■ Set task
Echo the passage from the BRAT biped tutorial text, starting with "Each servo you" and going on through "you configure them.".
======== Text excerpt
BRAT Biped SEQ Tutorial v1.06XE

Last modified by Eric Nantel on 2023/01/23 10:44

Biped BRAT SEQ Tutorial.

Updated 09/20/2006.

Safety first! Wear eye protection and never touch a powered robot!

  - BRAT Projects

Image of Biped BRAT.

I. BRAT Configuration

Step 1.
Install the SSC-32 Visual Sequencer. Read the Sequencer's manual. This tutorial is not meant to replace the manual! Connect the SSC-32 to the serial port and apply power. The green LED should light and stay on until it receives a valid serial command. Run the Visual Sequencer program.

Step 2.
The first step in configuring your robot is to position all the servos to mid-position. This is a quick way to ensure the robot was constructed properly. Click on "All=1.5mS" in the upper left corner.

Figure 2.

Step 3.
Click the "Test" button.

Figure 3.

Step 4.
Place the robot in a position as close to neutral as possible. Click "Yes" and the robot should go to and hold the neutral position. Your robot should resemble figures 4-2 and 4-3. If the joints are off by more than 15° you may have made an error in assembly. To correct this, you remove the center screw from the round servo horn, pull the servo horn off the servo, rotate until it's aligned, then reattach the servo horn.

When you are done, click on the "Stop" then "Exit" buttons.

Figure 4-1.


Figure 4-2.

Figure 4-3.

Step 5.
Click on "SSC-32" in the upper left corner. This process configures the software to the servos in your robotic assembly. To do this, the servos' neutral, min, and max positions are defined and the actual angles each joint can achieve are entered.

Take time to do an accurate configuration! Your robot will only perform as well as the accuracy of the configuration file it's using. In other words, sloppy configuration will make a sloppy robot when sharing projects.

Figure 5.

Step 6.
Each servo you configure must first be enabled. You simply click on the Enable checkbox. You can move the servo by adjusting the slider bar.

You will enable the servos one at a time as you configure them.

Figure 6.

Step 7.
Channel 0 is for the BRAT's ankle on the right leg. Move the slider for servo 0 until the servo is at a 90° angle as shown. Note, the mouse's scrollwheel or keyboard's arrow keys can be used to make fine adjustments.

Figure 7.

Step 8.
Right click on the slider and select "Set position as neutral (0°)" from the menu.

Note, you can see the actual servo pulse length in microseconds in the "Position" box on the left. This can be helpful to make a pulse offset table for experimenting with BASIC programming.
================
======== Supplied records
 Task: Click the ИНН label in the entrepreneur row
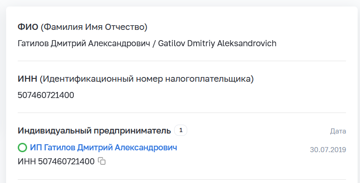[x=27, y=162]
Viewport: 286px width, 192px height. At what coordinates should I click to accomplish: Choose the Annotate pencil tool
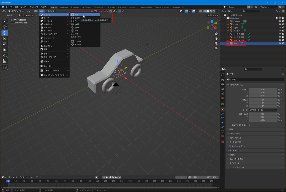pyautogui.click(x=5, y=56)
================
======== Supplied records
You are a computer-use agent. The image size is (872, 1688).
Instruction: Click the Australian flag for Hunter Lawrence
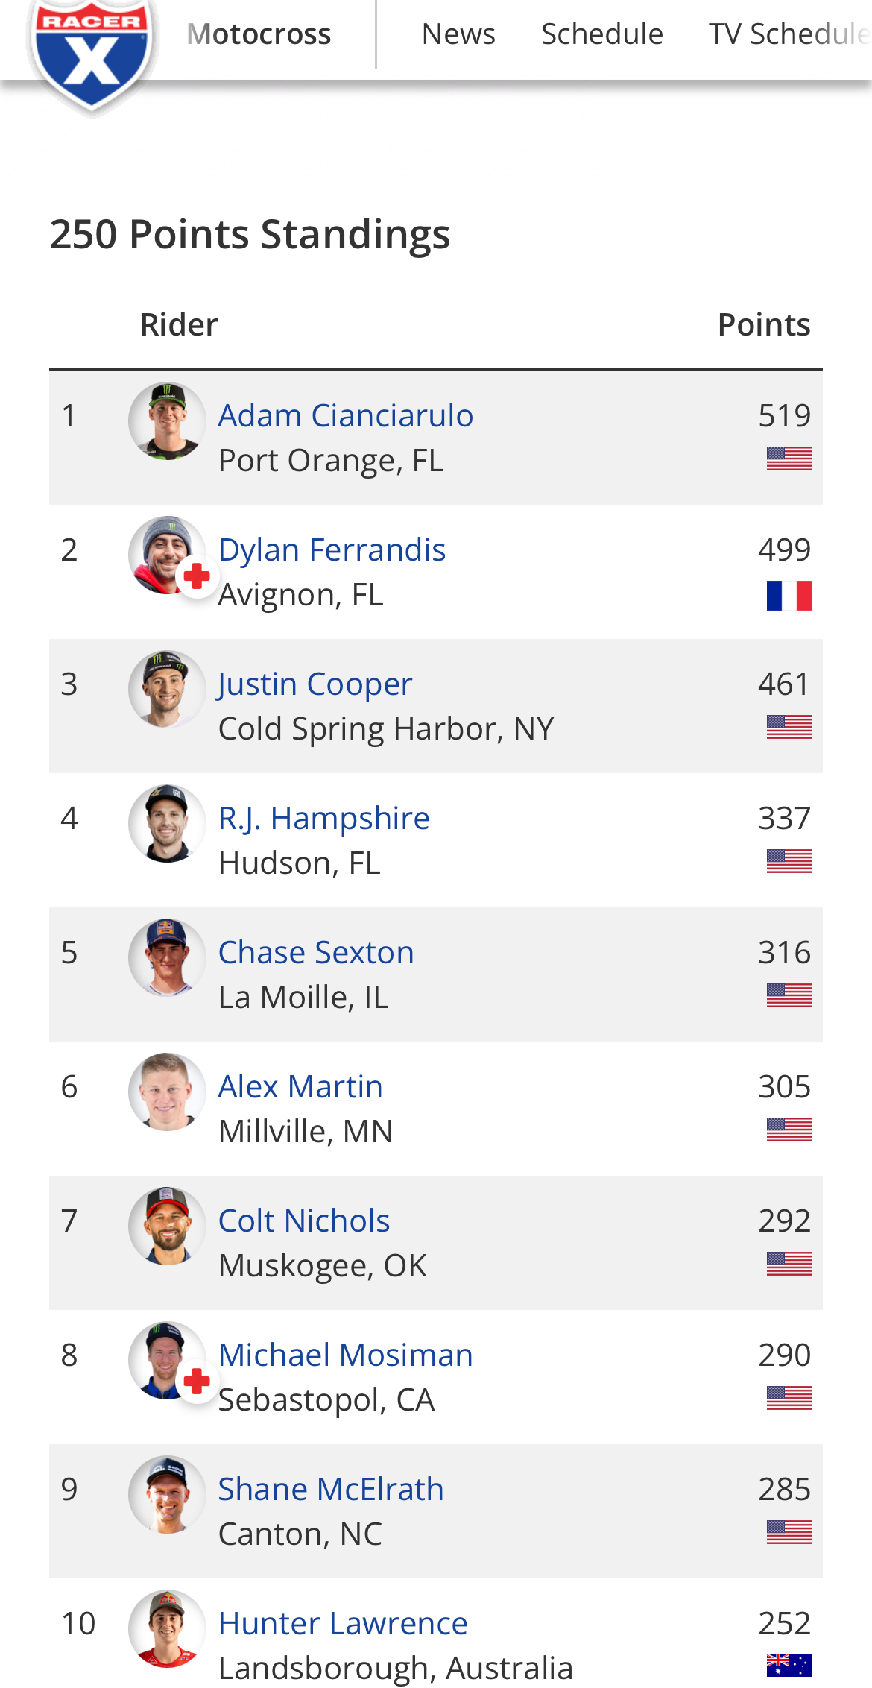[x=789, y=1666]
================
======== Supplied records
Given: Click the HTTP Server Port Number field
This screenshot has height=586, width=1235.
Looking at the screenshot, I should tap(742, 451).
================
■ Result of this task
Each servo you configure must first be enabled. You simply click on the Enable checkbox. You can move the servo by adjusting the slider bar.

You will enable the servos one at a time as you configure them.